Question about methodology
kayabaNerve opened this issue · comments
Sorry to be opening an issue for a question. I was curious why this library exists compared to std::fs::canonicalize
, which has the guarantee of Rust to return the real path. Is it a race condition commentary where
- open file
- move file
- move other file to that location
would cause distinct files to return as matches due to having the same path across time, an edge case this lib handles? What stronger guarantees exactly does this library aim to offer?
This may benefit from a follow-up to the README clarifying its utility.
It's a good question. It has been a long time since I wrote this library when I was steeped in the motivation for it. I wish I had written it down somewhere in the docs, but it looks like I didn't. I may have avoided doing so because it's full of platform specific details. With that said, I think I can describe the gist of it.
First of all, comparing by file paths means you need, well, a file path. Sometimes you might just have a file descriptor. The docs do give an example of this where one can determine whether stdout
corresponds to the same file as some other path.

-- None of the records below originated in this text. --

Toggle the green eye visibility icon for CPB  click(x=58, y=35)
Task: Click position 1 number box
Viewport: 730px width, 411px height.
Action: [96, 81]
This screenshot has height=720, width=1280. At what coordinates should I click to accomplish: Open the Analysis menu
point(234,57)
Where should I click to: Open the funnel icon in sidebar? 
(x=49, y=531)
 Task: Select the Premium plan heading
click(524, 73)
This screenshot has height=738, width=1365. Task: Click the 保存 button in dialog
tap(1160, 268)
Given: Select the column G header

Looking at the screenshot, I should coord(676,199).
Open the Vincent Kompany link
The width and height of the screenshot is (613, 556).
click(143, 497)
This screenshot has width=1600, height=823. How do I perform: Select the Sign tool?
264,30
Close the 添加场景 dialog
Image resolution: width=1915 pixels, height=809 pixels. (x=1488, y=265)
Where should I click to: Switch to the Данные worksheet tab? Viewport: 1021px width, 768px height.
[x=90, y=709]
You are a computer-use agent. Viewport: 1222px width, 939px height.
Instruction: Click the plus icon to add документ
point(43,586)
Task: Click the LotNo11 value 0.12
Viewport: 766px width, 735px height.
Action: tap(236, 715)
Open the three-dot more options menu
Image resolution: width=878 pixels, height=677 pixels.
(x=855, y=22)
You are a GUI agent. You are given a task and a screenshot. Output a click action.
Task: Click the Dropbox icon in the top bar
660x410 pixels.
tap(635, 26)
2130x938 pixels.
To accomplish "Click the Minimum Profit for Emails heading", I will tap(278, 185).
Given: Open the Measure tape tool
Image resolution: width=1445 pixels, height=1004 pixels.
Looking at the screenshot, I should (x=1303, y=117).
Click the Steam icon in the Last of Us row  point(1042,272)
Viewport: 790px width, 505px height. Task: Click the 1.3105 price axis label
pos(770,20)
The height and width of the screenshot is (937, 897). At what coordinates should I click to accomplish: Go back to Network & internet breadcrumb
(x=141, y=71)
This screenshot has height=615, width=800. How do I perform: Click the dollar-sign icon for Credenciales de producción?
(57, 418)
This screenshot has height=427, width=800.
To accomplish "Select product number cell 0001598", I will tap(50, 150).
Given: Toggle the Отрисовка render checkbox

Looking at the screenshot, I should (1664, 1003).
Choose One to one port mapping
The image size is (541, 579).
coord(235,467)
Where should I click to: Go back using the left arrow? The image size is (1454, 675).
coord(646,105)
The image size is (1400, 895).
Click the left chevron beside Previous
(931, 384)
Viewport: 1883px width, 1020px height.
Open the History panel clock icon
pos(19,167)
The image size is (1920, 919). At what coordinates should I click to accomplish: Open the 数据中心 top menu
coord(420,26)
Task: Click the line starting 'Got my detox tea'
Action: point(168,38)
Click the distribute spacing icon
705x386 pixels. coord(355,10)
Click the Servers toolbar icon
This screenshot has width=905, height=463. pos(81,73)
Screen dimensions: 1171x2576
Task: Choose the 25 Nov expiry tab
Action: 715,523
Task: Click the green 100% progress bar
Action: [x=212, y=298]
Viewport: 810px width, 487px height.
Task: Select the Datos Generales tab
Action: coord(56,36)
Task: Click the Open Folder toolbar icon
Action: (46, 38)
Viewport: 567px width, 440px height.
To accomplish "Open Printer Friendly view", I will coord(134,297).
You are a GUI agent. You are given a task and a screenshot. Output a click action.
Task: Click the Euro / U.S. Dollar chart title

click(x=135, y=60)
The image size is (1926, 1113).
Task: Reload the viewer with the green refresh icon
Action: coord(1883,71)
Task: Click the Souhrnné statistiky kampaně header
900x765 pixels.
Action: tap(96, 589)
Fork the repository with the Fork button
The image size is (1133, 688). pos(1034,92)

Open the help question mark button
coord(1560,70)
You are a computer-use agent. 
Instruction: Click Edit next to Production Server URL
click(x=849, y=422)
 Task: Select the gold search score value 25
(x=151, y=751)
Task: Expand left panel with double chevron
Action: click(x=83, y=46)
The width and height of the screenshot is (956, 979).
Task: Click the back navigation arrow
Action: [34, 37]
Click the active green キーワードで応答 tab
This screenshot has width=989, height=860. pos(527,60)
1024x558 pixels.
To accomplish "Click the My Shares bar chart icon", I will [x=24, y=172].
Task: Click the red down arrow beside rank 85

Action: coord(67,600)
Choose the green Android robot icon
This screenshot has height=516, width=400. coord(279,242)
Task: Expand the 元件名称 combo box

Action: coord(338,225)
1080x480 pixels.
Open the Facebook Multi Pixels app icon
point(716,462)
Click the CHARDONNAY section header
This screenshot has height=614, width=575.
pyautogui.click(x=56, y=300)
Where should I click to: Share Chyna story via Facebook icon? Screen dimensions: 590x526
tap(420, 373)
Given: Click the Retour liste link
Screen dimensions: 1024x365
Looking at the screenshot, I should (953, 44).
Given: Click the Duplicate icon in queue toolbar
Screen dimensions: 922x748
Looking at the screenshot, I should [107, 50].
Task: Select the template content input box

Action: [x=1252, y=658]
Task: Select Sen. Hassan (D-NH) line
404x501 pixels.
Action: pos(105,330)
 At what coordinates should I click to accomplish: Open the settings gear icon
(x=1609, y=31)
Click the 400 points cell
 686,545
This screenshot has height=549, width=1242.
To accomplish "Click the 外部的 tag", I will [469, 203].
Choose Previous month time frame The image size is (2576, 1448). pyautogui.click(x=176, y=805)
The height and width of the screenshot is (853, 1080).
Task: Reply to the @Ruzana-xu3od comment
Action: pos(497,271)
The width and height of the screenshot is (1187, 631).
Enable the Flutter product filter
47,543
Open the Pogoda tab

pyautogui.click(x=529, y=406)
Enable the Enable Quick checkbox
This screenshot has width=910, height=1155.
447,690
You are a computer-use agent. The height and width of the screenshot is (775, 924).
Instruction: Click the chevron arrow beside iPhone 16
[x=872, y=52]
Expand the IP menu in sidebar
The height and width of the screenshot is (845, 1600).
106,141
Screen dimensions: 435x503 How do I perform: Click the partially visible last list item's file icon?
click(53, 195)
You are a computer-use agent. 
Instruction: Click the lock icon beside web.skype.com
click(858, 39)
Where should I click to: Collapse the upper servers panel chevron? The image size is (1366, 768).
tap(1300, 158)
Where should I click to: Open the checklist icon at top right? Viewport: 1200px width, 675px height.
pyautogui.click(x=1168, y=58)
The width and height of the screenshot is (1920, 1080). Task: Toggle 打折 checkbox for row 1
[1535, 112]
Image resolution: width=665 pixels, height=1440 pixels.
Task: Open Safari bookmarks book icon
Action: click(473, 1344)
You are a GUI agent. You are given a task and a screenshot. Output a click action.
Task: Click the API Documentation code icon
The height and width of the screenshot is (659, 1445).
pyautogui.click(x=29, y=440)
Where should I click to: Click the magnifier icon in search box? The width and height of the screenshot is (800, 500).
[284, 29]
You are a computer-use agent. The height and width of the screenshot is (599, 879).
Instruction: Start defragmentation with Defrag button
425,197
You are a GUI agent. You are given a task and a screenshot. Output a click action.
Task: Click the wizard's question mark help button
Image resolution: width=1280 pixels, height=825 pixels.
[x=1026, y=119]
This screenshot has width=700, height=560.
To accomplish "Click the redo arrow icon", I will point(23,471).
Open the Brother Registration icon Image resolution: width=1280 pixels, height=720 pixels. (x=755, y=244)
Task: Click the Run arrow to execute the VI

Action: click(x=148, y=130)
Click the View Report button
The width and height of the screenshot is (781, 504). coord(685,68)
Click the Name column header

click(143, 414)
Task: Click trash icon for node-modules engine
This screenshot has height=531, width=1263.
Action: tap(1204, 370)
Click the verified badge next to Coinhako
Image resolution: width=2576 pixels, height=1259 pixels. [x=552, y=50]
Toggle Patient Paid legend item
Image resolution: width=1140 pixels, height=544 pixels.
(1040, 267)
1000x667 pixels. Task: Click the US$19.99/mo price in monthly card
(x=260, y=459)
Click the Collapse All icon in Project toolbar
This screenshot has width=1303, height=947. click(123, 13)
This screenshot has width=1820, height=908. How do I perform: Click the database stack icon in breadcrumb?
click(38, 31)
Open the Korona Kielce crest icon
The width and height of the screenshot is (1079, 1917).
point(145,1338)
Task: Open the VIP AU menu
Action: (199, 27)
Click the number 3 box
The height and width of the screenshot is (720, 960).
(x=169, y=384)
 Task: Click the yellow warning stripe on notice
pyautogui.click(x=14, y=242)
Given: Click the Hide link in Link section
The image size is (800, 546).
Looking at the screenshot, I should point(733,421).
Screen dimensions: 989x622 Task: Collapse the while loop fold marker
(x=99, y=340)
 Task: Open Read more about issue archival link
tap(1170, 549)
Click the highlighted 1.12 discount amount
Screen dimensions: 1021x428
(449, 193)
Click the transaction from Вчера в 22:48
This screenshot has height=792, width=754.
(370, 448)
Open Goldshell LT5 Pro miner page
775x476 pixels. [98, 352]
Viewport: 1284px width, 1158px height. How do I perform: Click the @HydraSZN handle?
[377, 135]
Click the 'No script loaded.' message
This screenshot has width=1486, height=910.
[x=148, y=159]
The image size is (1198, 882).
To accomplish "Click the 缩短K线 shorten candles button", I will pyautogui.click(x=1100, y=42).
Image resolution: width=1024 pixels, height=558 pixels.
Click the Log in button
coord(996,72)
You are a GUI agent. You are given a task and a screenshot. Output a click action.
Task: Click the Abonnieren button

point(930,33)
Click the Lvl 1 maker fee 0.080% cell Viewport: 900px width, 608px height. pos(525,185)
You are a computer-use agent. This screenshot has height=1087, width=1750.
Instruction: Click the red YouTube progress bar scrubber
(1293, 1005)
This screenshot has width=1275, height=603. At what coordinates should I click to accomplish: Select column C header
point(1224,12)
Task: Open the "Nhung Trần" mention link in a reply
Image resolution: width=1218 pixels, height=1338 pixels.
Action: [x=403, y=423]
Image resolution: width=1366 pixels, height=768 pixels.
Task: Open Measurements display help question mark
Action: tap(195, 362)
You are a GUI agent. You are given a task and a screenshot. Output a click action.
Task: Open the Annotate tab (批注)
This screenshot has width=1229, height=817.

Secondly, canonicalization doesn't deal with hard links at all. It only resolves symbolic links. So if foo
and bar
are hard-linked to each other, they are the same file. But your equality comparison using std::fs::canonicalize
will say they are different.
Thirdly, yes, there is the potential for race conditions here. Take a look at the internal documentation for the Windows implementation for example. It specifically talks about keeping a handle to the file open during the comparison, otherwise the underlying file ID numbers being used can be recycled. I believe the same is true on Unix systems too.
I believe this crate is currently used by myself in the following places:
- In
walkdir
andignore
for detecting file system loops. Another reason to do things this way versusstd::fs::canonicalize
, is that canonicalization is likely quite a bit more expensive. - In ripgrep for detecting accidents like
rg . > out.txt
. Without knowing thatout.txt
is actually ripgrep's stdout, ripgrep might actually searchout.txt
as it's writing to it, creating an infinite loop that will makeout.txt
grow without bound.
It looks like Cargo also uses it, but I'm unsure of the details there.
Thanks for the details!
I definitely get why there isn't a guaranteed list of functionality, hence asking "aim to offer". I appreciate the effort in this lib and in your response :)